WHAT YOU ARE ASKED TO DO » Take every line from the entries below that includes the word "navigation" and copy it.
(DATA IN THIS EXERCISE begins)
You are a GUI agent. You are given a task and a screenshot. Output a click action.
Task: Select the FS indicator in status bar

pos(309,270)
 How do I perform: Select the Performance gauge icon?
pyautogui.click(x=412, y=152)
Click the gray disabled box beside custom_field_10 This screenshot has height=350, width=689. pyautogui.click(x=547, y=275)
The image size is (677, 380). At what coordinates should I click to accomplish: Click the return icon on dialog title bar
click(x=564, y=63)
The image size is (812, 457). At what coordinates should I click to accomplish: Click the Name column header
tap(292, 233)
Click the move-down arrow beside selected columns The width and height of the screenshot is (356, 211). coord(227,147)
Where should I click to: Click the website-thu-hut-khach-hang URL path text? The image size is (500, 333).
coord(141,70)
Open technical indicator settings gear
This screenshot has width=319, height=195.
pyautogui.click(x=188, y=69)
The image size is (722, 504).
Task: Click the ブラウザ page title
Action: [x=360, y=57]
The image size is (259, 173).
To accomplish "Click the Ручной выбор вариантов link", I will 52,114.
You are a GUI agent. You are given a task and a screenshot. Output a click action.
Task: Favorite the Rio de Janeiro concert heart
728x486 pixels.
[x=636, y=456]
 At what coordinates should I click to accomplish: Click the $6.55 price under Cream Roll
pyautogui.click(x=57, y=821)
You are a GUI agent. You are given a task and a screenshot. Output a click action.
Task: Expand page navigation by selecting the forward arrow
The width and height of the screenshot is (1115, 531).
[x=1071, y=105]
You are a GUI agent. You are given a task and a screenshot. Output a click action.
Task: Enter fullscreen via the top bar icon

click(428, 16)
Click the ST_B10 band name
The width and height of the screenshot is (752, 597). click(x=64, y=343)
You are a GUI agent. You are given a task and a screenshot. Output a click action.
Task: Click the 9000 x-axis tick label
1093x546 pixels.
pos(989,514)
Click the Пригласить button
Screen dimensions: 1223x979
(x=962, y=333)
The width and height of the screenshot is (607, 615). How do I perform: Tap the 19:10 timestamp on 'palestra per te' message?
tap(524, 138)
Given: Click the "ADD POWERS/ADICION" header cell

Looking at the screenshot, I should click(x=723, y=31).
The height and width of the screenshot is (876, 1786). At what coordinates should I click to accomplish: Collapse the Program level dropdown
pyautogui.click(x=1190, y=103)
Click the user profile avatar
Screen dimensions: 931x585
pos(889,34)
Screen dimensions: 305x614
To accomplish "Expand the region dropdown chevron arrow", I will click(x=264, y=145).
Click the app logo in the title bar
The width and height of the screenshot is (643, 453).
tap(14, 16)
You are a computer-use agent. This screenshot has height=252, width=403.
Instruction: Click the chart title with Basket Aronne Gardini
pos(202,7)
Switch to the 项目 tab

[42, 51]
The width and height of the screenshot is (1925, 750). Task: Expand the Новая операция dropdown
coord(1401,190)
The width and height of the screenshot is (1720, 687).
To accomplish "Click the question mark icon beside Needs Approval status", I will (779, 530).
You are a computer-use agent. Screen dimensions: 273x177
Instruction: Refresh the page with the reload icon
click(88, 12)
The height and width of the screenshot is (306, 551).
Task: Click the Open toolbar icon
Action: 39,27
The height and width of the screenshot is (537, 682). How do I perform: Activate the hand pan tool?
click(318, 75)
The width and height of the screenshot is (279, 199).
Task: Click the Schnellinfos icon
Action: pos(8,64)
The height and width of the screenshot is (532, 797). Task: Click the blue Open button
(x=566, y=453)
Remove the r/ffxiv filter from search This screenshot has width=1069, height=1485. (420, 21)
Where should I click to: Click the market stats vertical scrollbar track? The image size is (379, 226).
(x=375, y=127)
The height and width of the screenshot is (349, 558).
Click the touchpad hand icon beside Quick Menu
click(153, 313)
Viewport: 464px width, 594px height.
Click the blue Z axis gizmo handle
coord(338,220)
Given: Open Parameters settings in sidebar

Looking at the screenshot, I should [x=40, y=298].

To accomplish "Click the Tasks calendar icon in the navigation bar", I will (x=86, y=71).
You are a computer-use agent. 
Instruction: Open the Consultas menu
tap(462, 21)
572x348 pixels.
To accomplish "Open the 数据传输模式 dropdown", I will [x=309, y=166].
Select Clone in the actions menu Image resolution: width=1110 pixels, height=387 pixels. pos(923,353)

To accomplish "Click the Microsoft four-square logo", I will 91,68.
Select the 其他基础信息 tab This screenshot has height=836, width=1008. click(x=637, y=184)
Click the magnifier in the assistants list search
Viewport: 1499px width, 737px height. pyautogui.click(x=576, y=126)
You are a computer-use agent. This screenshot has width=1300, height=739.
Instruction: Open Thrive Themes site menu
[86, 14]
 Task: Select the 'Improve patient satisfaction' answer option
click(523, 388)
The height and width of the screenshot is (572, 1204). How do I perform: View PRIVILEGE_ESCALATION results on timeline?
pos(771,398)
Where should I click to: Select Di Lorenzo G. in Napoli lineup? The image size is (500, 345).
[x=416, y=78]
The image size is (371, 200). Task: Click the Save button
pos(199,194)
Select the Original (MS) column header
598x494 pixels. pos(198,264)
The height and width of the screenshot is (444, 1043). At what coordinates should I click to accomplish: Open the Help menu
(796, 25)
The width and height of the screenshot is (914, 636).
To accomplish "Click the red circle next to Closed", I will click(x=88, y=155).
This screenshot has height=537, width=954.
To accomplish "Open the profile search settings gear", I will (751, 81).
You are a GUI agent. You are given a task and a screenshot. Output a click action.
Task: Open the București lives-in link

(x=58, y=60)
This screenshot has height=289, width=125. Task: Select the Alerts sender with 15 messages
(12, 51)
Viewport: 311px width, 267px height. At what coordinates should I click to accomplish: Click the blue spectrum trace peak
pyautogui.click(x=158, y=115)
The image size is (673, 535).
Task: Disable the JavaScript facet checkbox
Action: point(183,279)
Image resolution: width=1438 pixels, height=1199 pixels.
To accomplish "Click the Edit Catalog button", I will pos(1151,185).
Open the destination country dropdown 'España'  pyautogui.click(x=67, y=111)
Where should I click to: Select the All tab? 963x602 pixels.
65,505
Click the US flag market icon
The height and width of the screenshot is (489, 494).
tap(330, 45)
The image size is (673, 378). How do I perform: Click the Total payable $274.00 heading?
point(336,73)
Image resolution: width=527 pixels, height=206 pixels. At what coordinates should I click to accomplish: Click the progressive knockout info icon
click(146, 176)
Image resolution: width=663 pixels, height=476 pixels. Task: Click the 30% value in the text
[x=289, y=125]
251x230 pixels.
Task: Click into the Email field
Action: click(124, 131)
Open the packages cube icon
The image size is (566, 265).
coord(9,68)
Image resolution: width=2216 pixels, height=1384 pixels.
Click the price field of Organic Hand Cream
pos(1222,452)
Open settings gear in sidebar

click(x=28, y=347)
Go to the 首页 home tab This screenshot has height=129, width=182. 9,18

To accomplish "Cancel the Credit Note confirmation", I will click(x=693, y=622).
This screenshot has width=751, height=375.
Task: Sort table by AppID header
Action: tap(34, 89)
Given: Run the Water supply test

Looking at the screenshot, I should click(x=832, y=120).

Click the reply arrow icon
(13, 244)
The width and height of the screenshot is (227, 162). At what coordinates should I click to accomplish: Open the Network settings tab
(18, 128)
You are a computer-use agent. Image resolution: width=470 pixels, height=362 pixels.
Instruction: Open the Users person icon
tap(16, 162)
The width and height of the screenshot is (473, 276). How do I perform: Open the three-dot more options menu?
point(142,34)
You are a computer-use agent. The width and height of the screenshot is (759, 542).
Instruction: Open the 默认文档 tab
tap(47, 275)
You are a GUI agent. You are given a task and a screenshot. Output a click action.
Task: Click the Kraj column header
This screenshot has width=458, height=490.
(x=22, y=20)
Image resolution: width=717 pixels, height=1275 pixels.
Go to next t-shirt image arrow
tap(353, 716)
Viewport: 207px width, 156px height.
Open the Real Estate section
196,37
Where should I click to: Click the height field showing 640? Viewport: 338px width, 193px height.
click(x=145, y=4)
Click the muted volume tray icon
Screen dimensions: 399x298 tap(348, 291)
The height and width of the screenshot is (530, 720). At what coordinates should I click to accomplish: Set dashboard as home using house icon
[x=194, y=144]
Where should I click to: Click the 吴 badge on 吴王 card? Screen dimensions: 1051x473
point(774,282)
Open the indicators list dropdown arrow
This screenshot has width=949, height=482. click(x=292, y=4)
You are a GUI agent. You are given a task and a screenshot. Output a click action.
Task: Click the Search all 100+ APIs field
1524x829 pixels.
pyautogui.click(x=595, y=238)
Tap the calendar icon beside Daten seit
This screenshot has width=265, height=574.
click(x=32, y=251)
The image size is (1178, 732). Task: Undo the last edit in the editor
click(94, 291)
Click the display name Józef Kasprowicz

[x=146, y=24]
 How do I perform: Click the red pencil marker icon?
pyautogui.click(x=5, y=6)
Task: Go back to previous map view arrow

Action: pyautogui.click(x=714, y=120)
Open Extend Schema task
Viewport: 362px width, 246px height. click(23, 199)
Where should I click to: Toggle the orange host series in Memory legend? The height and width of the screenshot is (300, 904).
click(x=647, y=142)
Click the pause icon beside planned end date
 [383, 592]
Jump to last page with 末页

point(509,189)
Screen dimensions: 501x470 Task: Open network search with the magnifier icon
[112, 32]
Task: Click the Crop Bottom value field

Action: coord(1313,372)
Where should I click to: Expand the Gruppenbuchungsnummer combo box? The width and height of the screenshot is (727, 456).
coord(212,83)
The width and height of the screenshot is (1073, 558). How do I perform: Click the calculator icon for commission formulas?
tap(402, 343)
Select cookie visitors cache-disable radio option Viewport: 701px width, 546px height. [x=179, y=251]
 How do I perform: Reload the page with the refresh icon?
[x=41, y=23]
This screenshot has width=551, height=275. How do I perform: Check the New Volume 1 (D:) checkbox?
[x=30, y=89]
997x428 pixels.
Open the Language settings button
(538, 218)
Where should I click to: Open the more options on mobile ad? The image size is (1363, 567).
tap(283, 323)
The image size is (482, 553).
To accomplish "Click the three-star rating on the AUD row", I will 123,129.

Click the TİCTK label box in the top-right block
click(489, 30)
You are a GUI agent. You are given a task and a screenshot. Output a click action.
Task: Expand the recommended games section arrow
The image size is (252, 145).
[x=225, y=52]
(DATA IN THIS EXERCISE ends)
TASK OUTPUT »
Task: Expand page navigation by selecting the forward arrow
To accomplish "Click the Tasks calendar icon in the navigation bar", I will (x=86, y=71).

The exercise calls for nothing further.